American judge (born 1957)

Judith Ference Olson (born October 19, 1957, in Pittsburgh, Pennsylvania) is an American lawyer and jurist who currently serves as a judge of the Superior Court of Pennsylvania. She was first elected on November 3, 2009, and her ten-year term began in January 2010. She was retained in the 2020 election to serve an additional ten-year term, until January 2030.

==Education and legal career==
Olson was born 1957 in Pittsburgh, Pennsylvania. She attended Saint Francis University where she obtained her Bachelor of Arts degree in 1979. She then attended Duquesne University School of Law in Pittsburgh, Pennsylvania, where she enrolled for a JD program, she graduated in 1982. Judith Olson started her career as a Law clerk for Honorable Maurice B. Cohill in 1982 and served there for two years. In 1984, she became a partner with Dickie, McCamey & Chilcote, a law firm in Pittsburgh. In 2000, she left Dickie, McCamey & Chilcote to join Schnader Harrison Segal & Lewis as a partner. She remained a partner with the law firm for eight years.

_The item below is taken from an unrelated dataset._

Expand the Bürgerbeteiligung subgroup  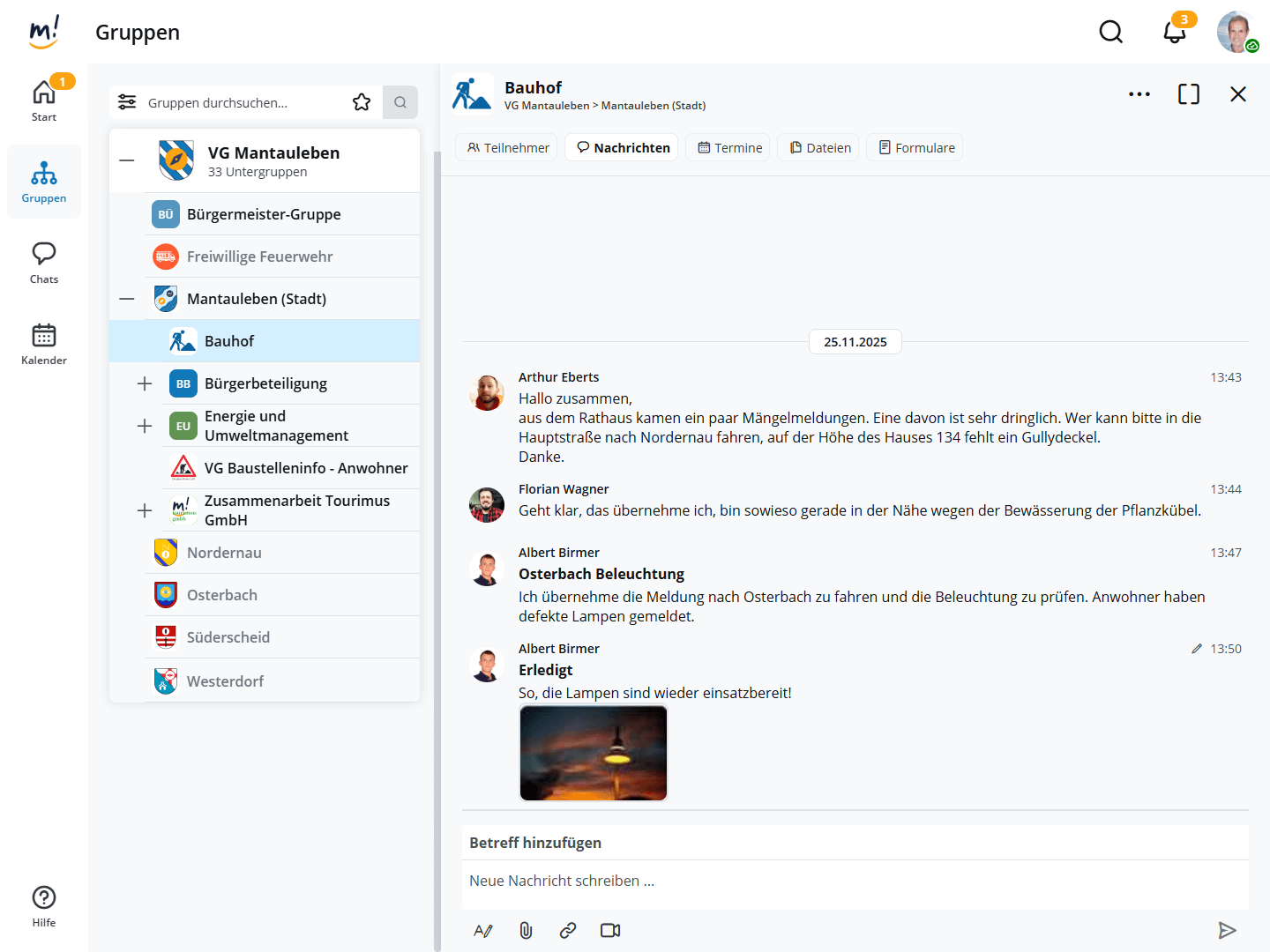tap(145, 383)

In 2008, Olson was endorsed by Pennsylvania State Senators Jane Orie and John Pippy for an appointment to the Court of Common Pleas of Allegheny County. She was appointed by Governor Edward G. Rendell and thereafter, unanimously confirmed by the Pennsylvania State Senate. In October 2008, she was appointed to the Allegheny County Court of Common Pleas, and assigned to the Civil Division.

In February 2009, Olson received the endorsement of the Republican State Committee to fill one of three vacancies on the Superior Court. She received a rating of Highly Recommended by the Pennsylvania Bar Association.

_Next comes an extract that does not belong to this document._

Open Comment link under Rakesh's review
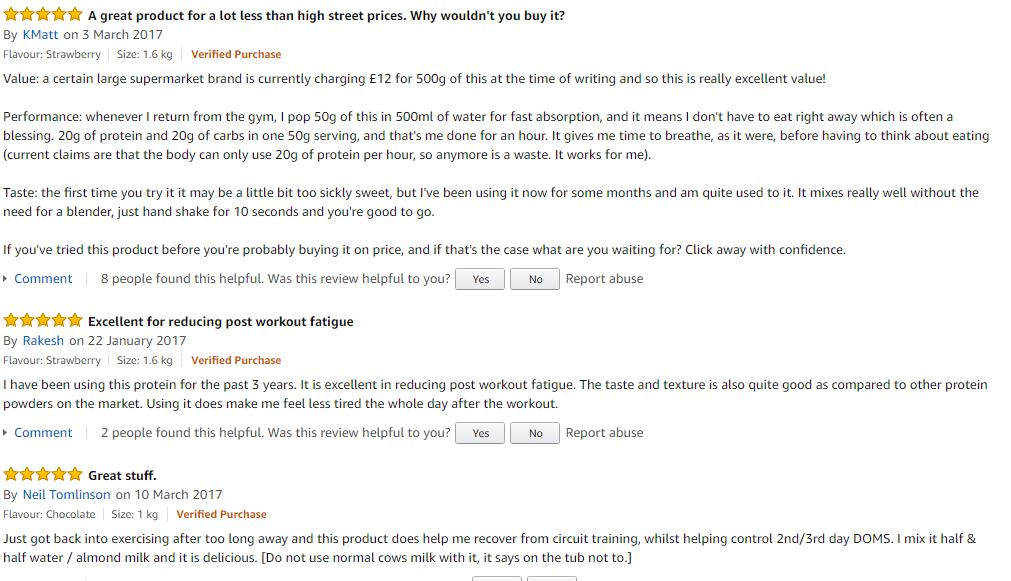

On November 3, 2009, Olson was elected to an open seat on the Pennsylvania Superior Court. She was sworn in to the Superior Court on January 7, 2010. During the ceremony, she expressed gratitude to her Common Pleas staff, remarking, “You always made me look good, even when I didn’t know what I was doing,” and noted the extensive effort she and her husband had put into the campaign: “We put 50,000 miles on the car together this past year.”

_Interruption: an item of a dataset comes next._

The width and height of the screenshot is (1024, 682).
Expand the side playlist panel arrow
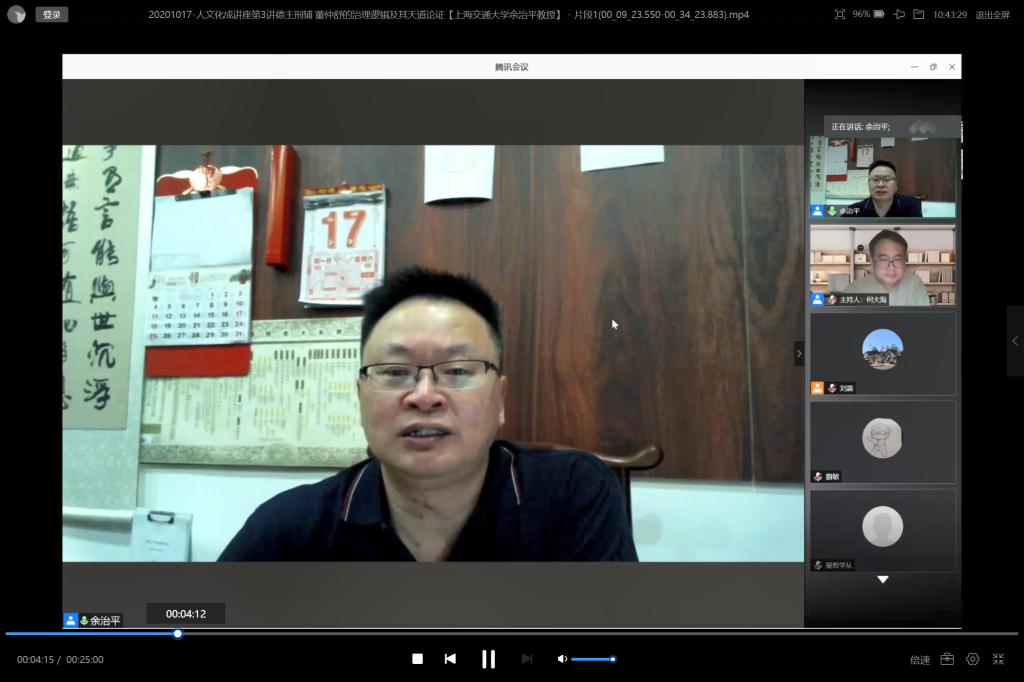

In 2015, Judge Olson ran unsuccessfully for one of three open seats on the Supreme Court of Pennsylvania (which had been created by the resignation in disgrace of Joan Orie Melvin, the resignation of Chief Justice Ronald D. Castille in the pendency of Williams v. Pennsylvania, 579 U.S. 1 (2016), and the retirement of Justice Seamus McCaffery). During a meeting at the Armstrong County Courthouse Annex, Judge Olson said, “[Pennsylvania's Supreme Court] has been rocked by scandal. We need to instill confidence that judges have integrity with reputations of being fair and critical — otherwise, how do we then expect people to respect our decisions?” After the meeting, Judge Olson said, “Gas drilling and lease cases are clearly on the rise. I've had a number of these appeals and have a lot of experience in that area. This will continue to be an important issue.”.